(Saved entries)
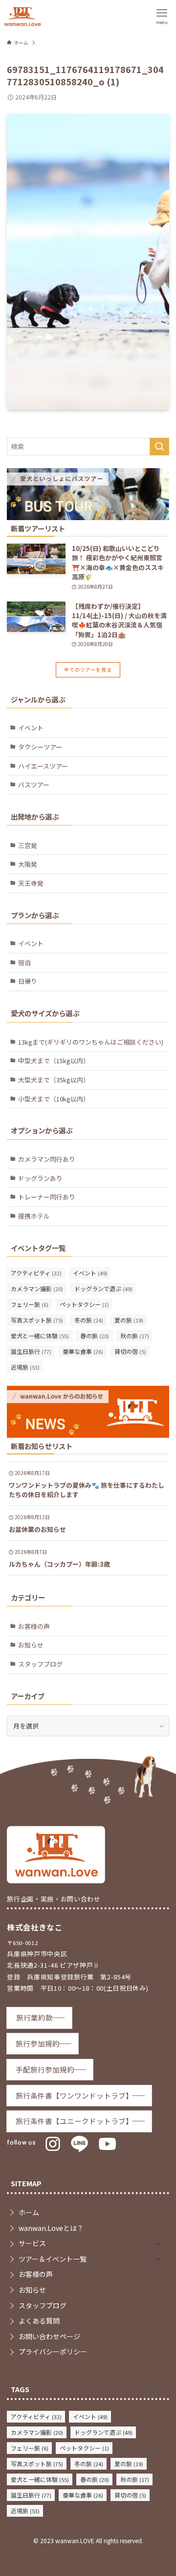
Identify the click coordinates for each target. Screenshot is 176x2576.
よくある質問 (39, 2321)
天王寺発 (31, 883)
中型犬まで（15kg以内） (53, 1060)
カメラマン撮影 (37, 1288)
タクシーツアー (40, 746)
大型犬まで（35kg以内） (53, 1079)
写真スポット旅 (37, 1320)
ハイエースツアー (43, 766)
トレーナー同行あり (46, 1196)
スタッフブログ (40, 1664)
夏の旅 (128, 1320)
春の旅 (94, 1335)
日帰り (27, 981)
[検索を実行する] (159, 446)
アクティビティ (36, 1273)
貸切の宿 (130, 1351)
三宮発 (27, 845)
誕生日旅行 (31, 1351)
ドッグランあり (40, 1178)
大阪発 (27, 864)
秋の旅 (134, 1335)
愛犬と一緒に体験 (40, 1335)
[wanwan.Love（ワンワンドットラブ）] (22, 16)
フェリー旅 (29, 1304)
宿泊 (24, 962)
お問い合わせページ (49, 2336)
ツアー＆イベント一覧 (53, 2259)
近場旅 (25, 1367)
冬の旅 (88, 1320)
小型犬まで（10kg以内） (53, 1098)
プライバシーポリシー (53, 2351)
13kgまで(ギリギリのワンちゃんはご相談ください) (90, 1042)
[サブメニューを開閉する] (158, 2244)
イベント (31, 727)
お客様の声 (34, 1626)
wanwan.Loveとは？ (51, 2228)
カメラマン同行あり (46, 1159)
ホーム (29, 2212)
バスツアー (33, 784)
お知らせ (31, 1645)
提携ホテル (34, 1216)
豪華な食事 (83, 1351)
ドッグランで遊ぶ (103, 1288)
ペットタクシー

▶ **EXERCISE BRIEF**
The lines from the one containing "お客様の声 (34, 1626)" through the end of the data are to be copied exactly, the first and last of them included.

▶ **RESULT**
お客様の声 (34, 1626)
wanwan.Loveとは？ (51, 2228)
カメラマン同行あり (46, 1159)
ホーム (29, 2212)
バスツアー (33, 784)
お知らせ (31, 1645)
提携ホテル (34, 1216)
豪華な食事 (83, 1351)
ドッグランで遊ぶ (103, 1288)
ペットタクシー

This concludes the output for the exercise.